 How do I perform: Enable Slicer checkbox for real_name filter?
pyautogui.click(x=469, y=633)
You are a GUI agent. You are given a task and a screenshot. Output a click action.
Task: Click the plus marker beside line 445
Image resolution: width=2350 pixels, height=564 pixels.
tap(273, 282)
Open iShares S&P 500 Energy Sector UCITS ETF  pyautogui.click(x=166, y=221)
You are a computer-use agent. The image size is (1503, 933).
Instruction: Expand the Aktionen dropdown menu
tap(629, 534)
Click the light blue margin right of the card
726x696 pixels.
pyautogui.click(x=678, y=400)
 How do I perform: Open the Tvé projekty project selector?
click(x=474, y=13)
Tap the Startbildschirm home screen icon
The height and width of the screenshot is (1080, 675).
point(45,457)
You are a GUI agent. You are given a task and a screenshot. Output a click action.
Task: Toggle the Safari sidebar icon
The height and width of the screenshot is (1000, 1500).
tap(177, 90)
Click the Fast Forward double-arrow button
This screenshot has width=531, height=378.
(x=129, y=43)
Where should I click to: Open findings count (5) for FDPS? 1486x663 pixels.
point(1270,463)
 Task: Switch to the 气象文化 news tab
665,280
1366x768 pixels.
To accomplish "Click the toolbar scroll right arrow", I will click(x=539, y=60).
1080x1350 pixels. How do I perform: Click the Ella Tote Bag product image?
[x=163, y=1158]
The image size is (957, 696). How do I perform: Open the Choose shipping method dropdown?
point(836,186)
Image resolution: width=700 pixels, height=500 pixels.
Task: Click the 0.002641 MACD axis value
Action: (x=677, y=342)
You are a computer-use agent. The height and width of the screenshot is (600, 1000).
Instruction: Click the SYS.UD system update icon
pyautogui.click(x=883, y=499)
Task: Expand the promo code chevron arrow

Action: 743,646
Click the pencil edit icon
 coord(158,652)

==================================================

Set down the whole of the data, exactly as it stands.

◆ WRITTEN ANSWER ◆
 How do I perform: Enable Slicer checkbox for real_name filter?
pyautogui.click(x=469, y=633)
You are a GUI agent. You are given a task and a screenshot. Output a click action.
Task: Click the plus marker beside line 445
Image resolution: width=2350 pixels, height=564 pixels.
tap(273, 282)
Open iShares S&P 500 Energy Sector UCITS ETF  pyautogui.click(x=166, y=221)
You are a computer-use agent. The image size is (1503, 933).
Instruction: Expand the Aktionen dropdown menu
tap(629, 534)
Click the light blue margin right of the card
726x696 pixels.
pyautogui.click(x=678, y=400)
 How do I perform: Open the Tvé projekty project selector?
click(x=474, y=13)
Tap the Startbildschirm home screen icon
The height and width of the screenshot is (1080, 675).
point(45,457)
You are a GUI agent. You are given a task and a screenshot. Output a click action.
Task: Toggle the Safari sidebar icon
The height and width of the screenshot is (1000, 1500).
tap(177, 90)
Click the Fast Forward double-arrow button
This screenshot has width=531, height=378.
(x=129, y=43)
Where should I click to: Open findings count (5) for FDPS? 1486x663 pixels.
point(1270,463)
 Task: Switch to the 气象文化 news tab
665,280
1366x768 pixels.
To accomplish "Click the toolbar scroll right arrow", I will click(x=539, y=60).
1080x1350 pixels. How do I perform: Click the Ella Tote Bag product image?
[x=163, y=1158]
The image size is (957, 696). How do I perform: Open the Choose shipping method dropdown?
point(836,186)
Image resolution: width=700 pixels, height=500 pixels.
Task: Click the 0.002641 MACD axis value
Action: (x=677, y=342)
You are a computer-use agent. The height and width of the screenshot is (600, 1000).
Instruction: Click the SYS.UD system update icon
pyautogui.click(x=883, y=499)
Task: Expand the promo code chevron arrow

Action: 743,646
Click the pencil edit icon
 coord(158,652)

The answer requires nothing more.